• [PROBLEM]
Would you transcribe the listing that follows, character for character, and omit its images?

• [THE INPUT]
-- -- --

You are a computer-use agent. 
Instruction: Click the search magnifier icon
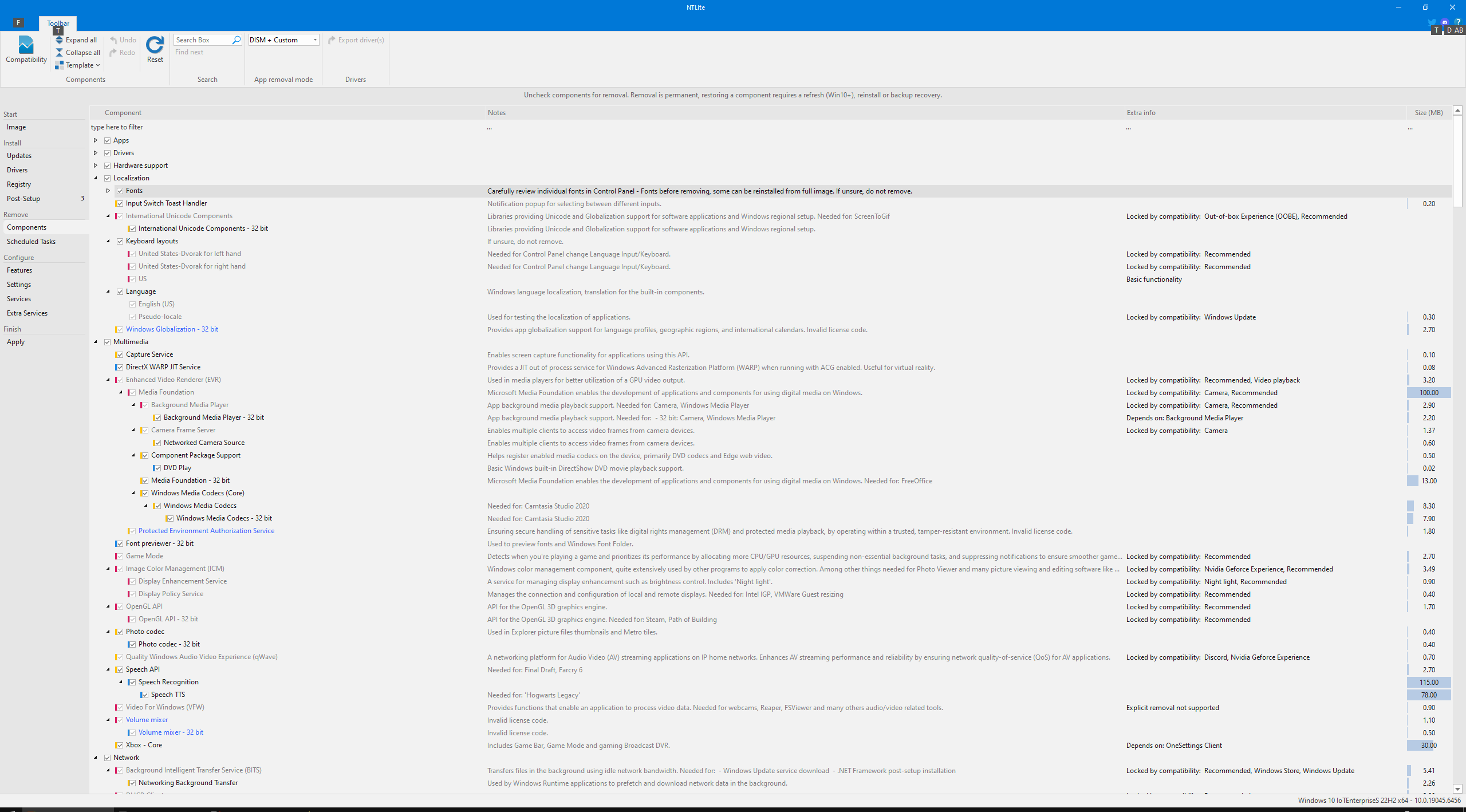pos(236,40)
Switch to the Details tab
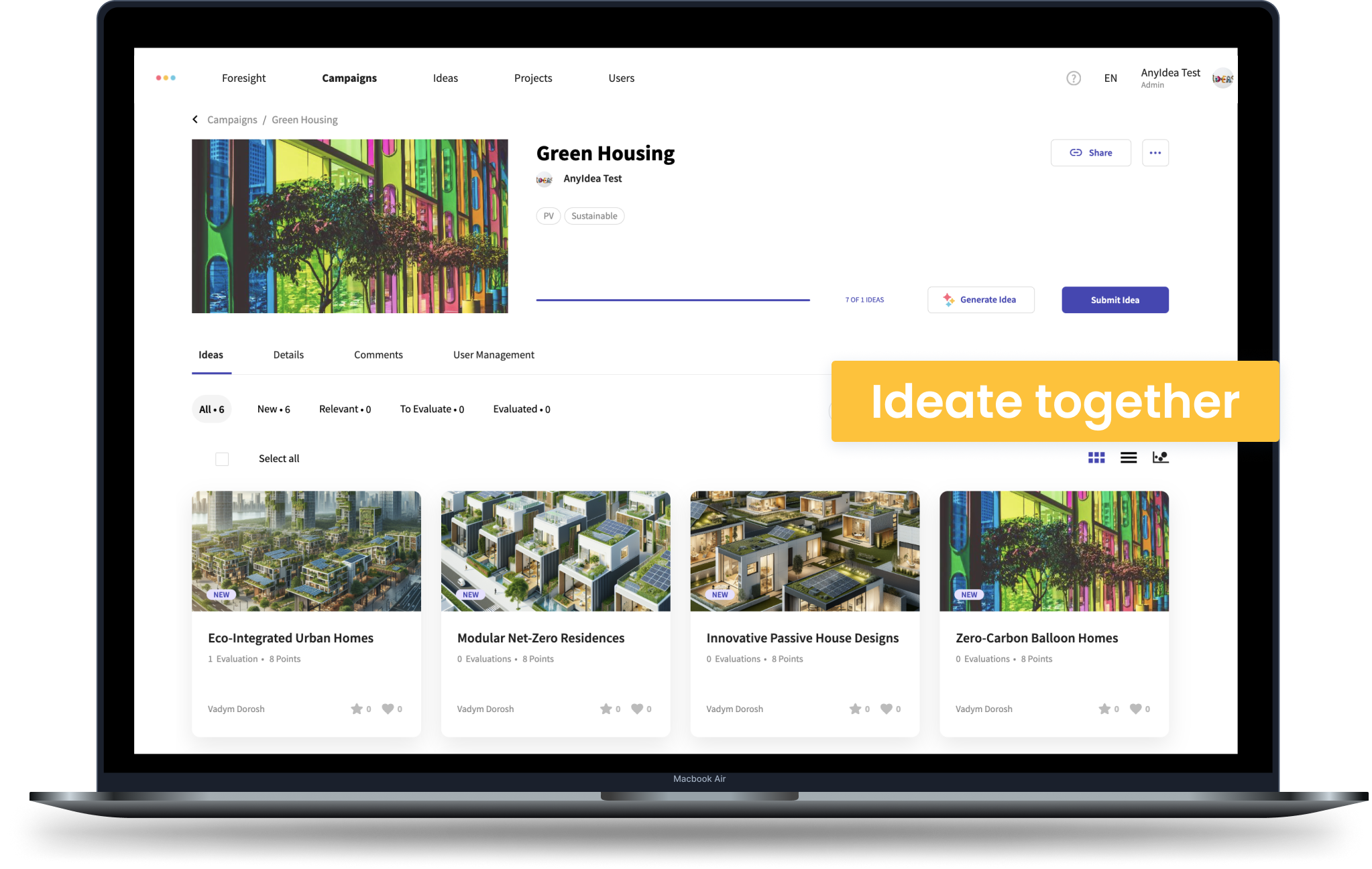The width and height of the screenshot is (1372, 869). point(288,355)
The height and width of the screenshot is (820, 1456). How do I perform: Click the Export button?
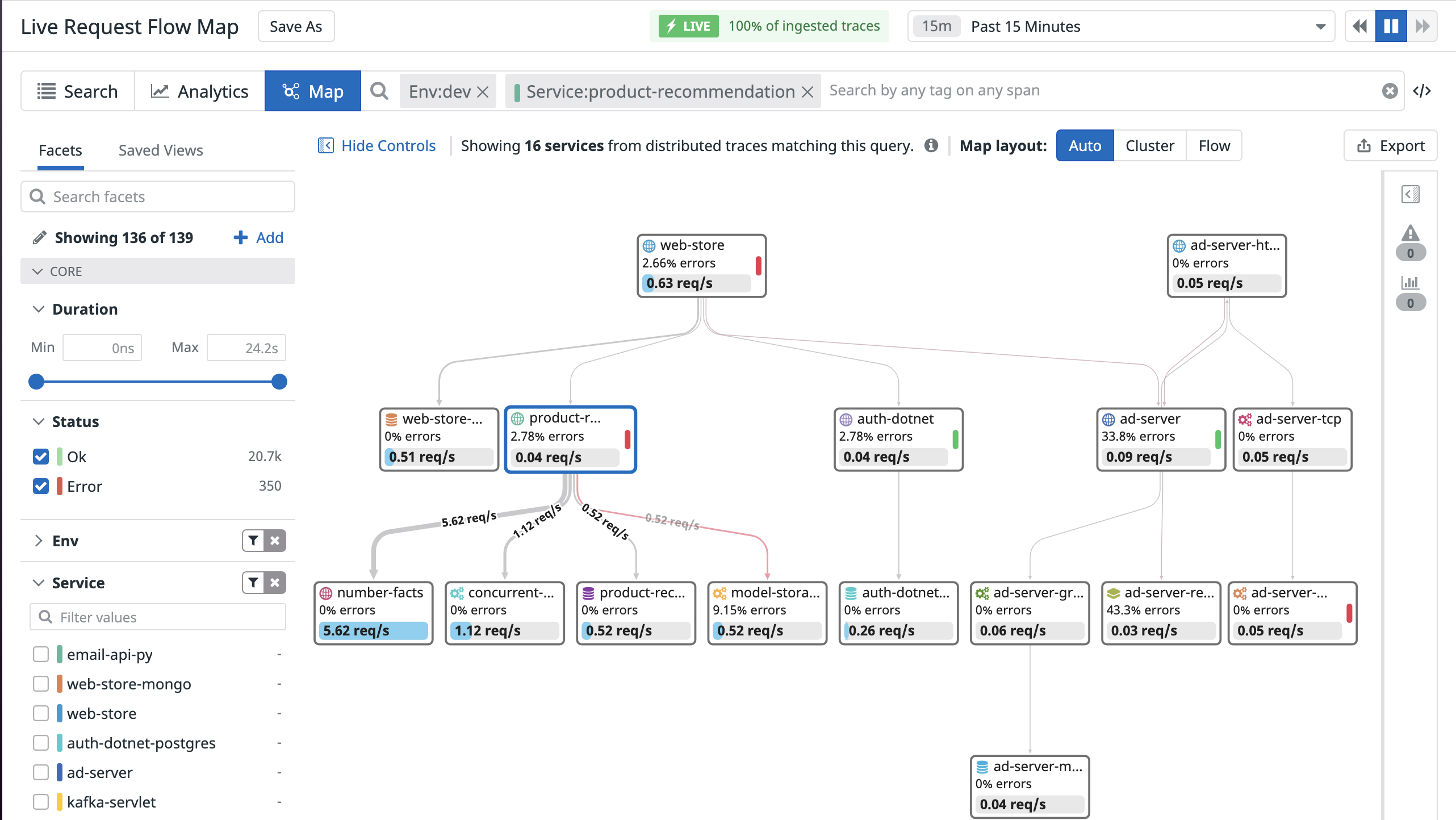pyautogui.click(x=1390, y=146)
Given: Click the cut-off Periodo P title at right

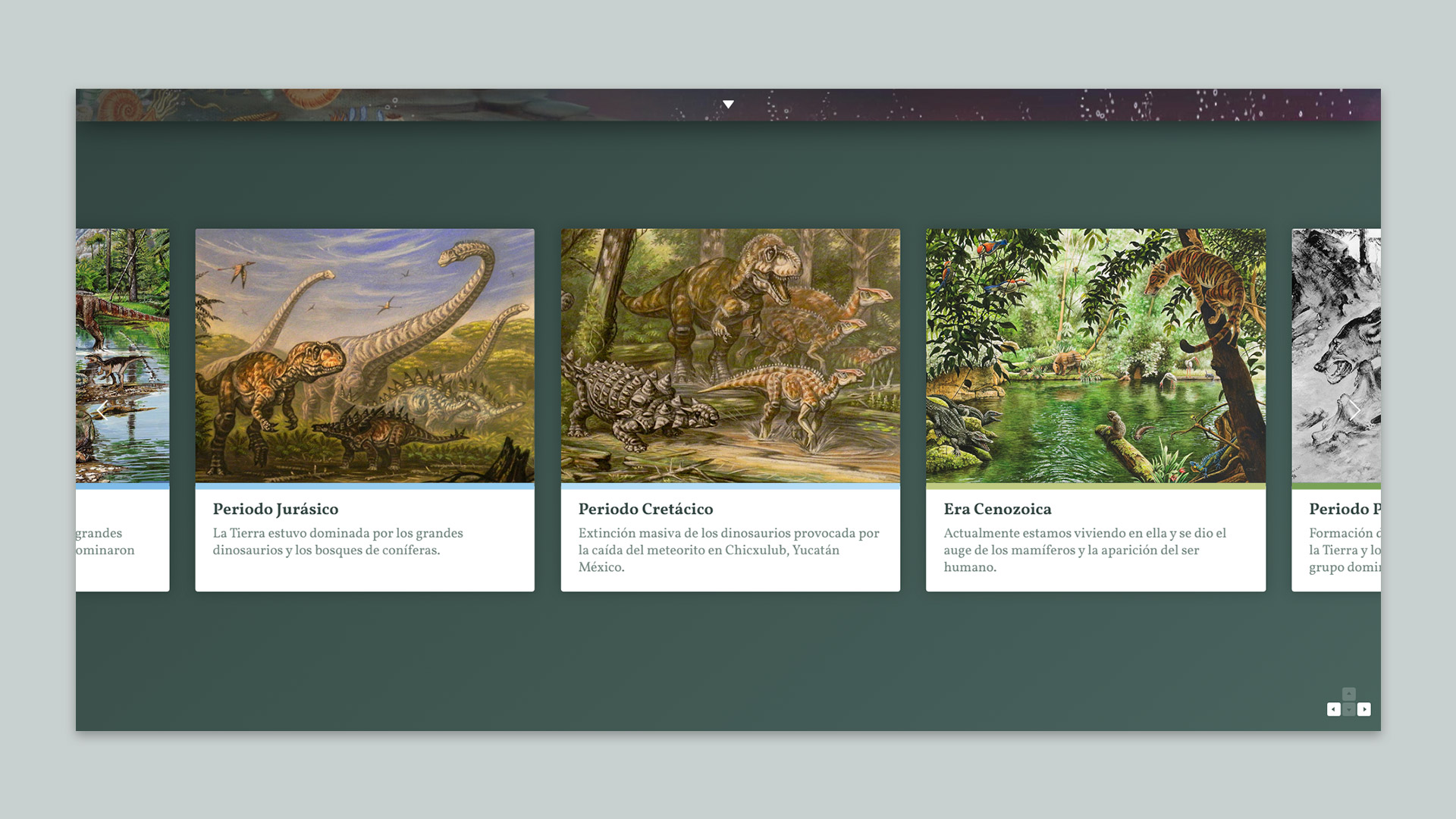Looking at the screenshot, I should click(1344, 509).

-- -- --

• [TASK SOLUTION]
You are a computer-use agent. 
Instruction: Click the search magnifier icon
pos(236,40)
Switch to the Details tab
The width and height of the screenshot is (1372, 869). point(288,355)
The height and width of the screenshot is (820, 1456). How do I perform: Click the Export button?
pyautogui.click(x=1390, y=146)
Given: Click the cut-off Periodo P title at right

Looking at the screenshot, I should click(1344, 509).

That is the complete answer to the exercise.